In my apache log, I have a lot of stuff like this:
<IP ADDRESS> - - <DATE> "GET /forward?path=http://vary_bad_link_not_for_children" <NUM1> <NUM2> "-" <String>
<NUM1>: 302 or 404
<NUM2>: 5XX, 6XX or 11XX
<String>:
"Mozilla/5.0 (compatible; AhrefsBot/5.1; +http://ahrefs.com/robot/)"
"Mozilla/5.0 (compatible; MJ12bot/v1.4.5; http://www.majestic12.co.uk/bot.php?+)"
"Mozilla/5.0 (compatible; Googlebot/2.1; +...a link)"
"Mozilla/5.0 (compatible; Exabot/3.0; +...a link)"
etc...
I have made a jail for fail2ban with this regex:
failregex = ^<HOST> .*"GET .*/forward\?path=
Everything is working fine except that the IP address that are banned (see <IP ADDRESS> in the log) are the IP of google and other very well known companies.
I really don't understand why it is like this; I mean why should I ban google and the other companies and If not, Why should I accept all those inappropriate request to my server.
I would like to clarify my questions, as it was poorly explained:
1-Why Google IP (and other known companies) are doing those kind of "porn" requests
2-Is there any meaning to "/forward?path=..." is it an apache feature?
3-How to handle this problem without stopping the "good" bots to reference my sites.
Thanks by advance for any help!
Adding
User-agent: *
Disallow: /forward
to your robots.txt will keep all bots away from visiting all pages beginning with /forward
. They will continue to visit and index other pages.
If you want to allow /forward?path=something_nice
but not /forward?path=very_bad_link
, you can do that:
User-agent: *
Disallow: /forward?path=a_specific_bad_link
Disallow: /forward?path=another_bad_link
This may be entirely innocent. Perhaps someone has mistakenly linked to your site, perhaps the page used to exist and no longer does.
This may be due to a link on your own site that points to this URL. Check for that.

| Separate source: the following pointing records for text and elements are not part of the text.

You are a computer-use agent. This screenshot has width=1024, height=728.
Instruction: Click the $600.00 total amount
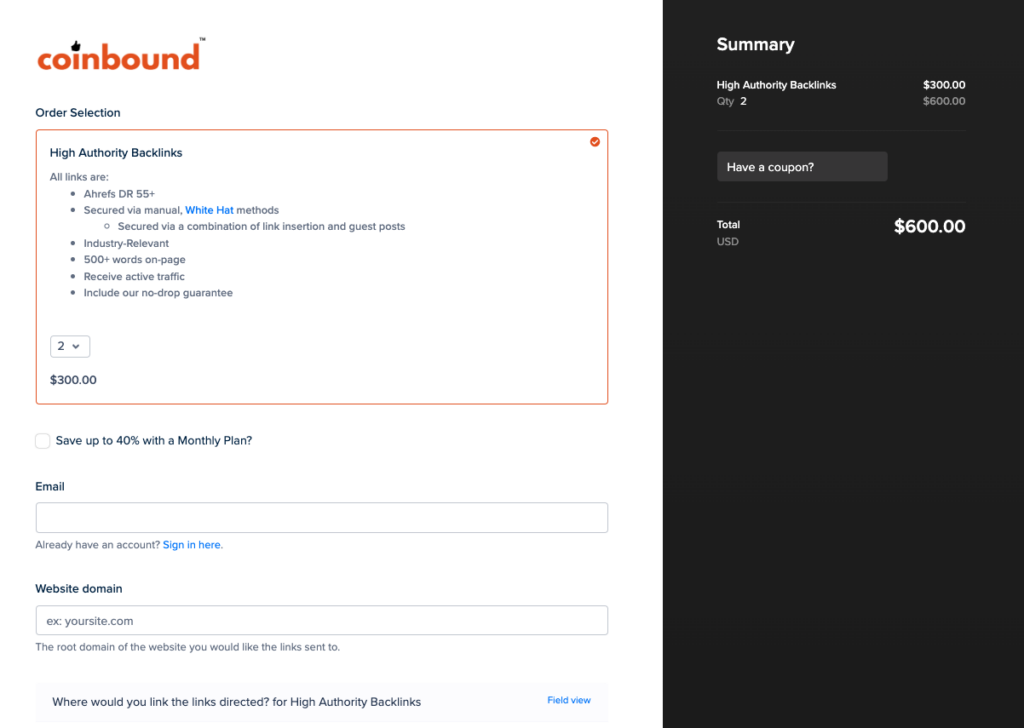tap(929, 227)
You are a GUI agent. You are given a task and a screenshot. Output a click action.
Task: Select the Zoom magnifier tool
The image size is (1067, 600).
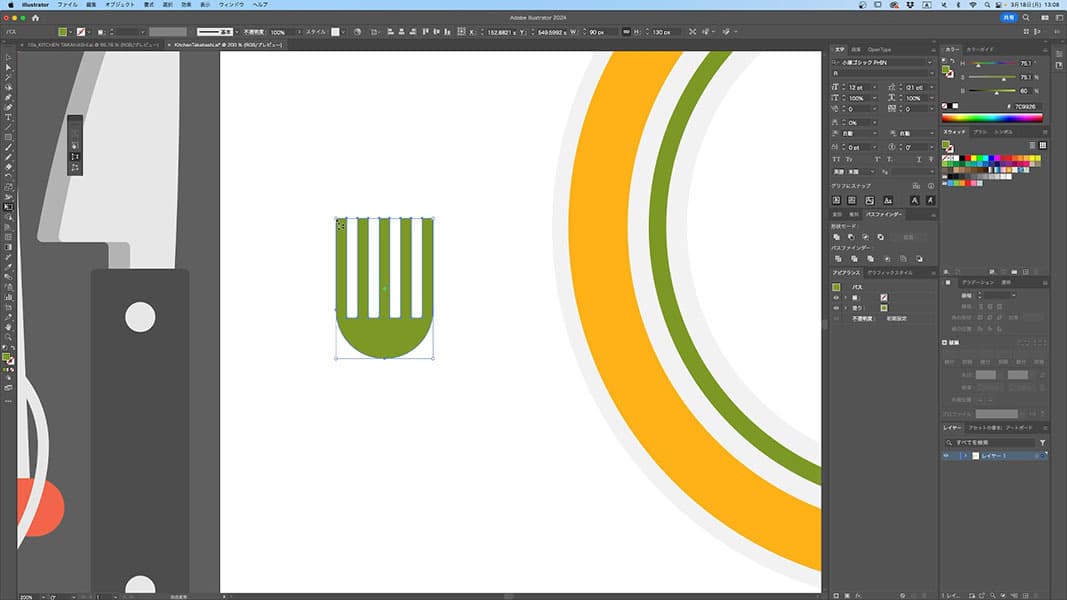pyautogui.click(x=8, y=337)
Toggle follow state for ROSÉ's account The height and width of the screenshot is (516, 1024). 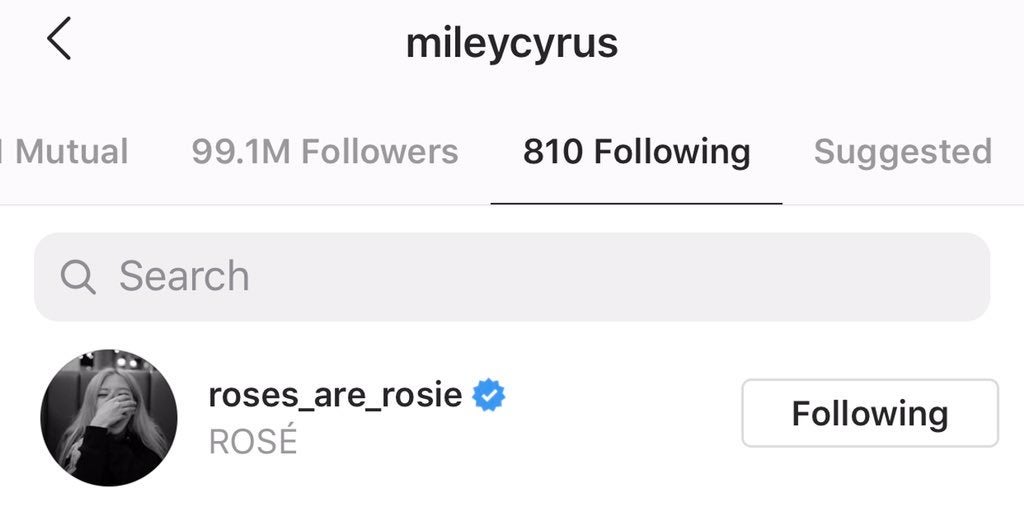pyautogui.click(x=870, y=413)
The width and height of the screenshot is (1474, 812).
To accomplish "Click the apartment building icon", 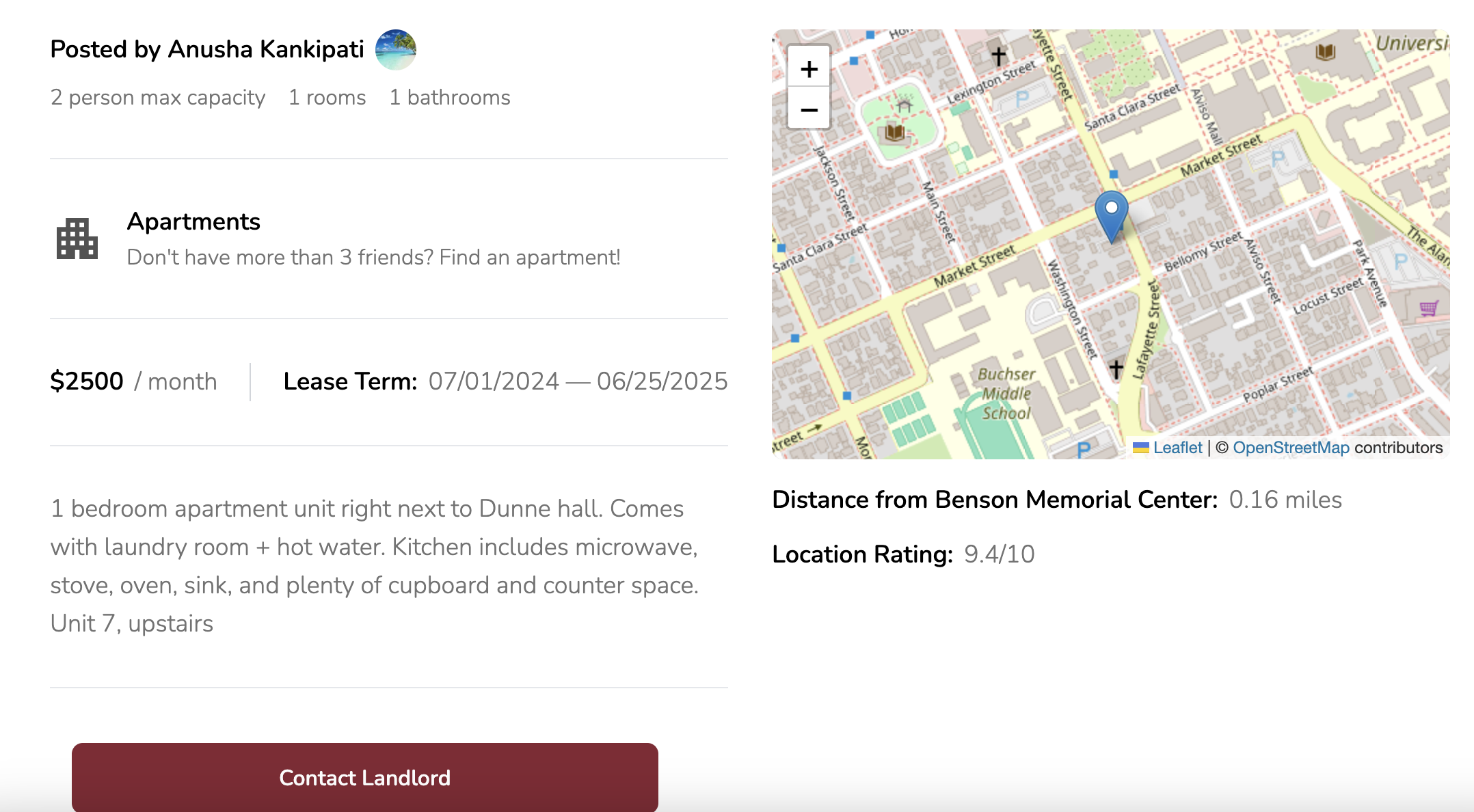I will (77, 239).
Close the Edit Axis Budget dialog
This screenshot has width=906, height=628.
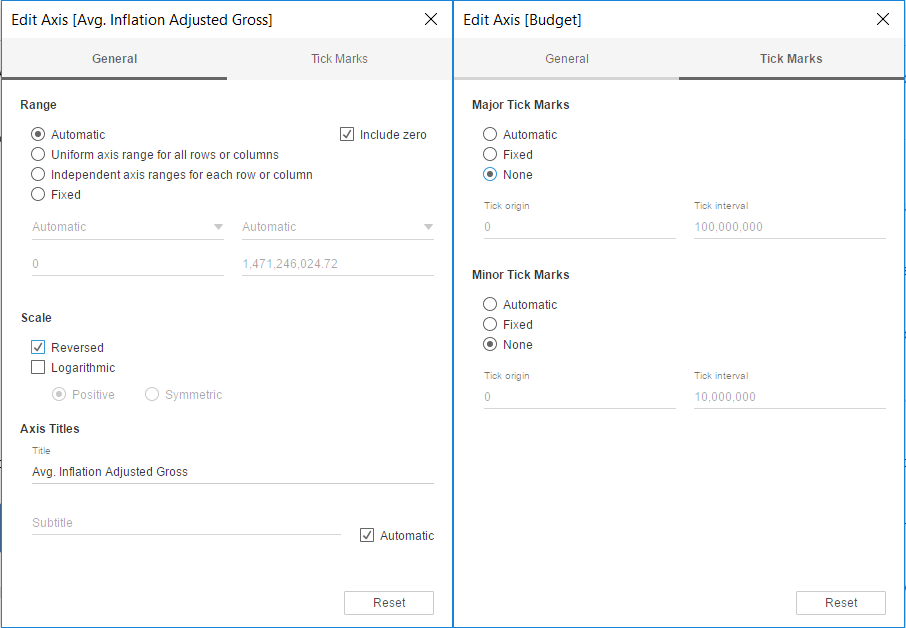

In the worst case, it might be people using you as an unwitting proxy. Make sure that the server does not serve anything when /forward
is requested, and check the logs for anything else suspicious.
It may take a while for the requests to stop. Robots do not request your robots.txt every time, and you will have to wait for them to update.
However, if they don't eventually stop, it means they are malicious bots, and spoofing the Googlebot user-agent. robots.txt provides instructions to the robot. Good-willed bots honour them, but they can't force a malicious robot to stay away. You then need a solution like fail2ban.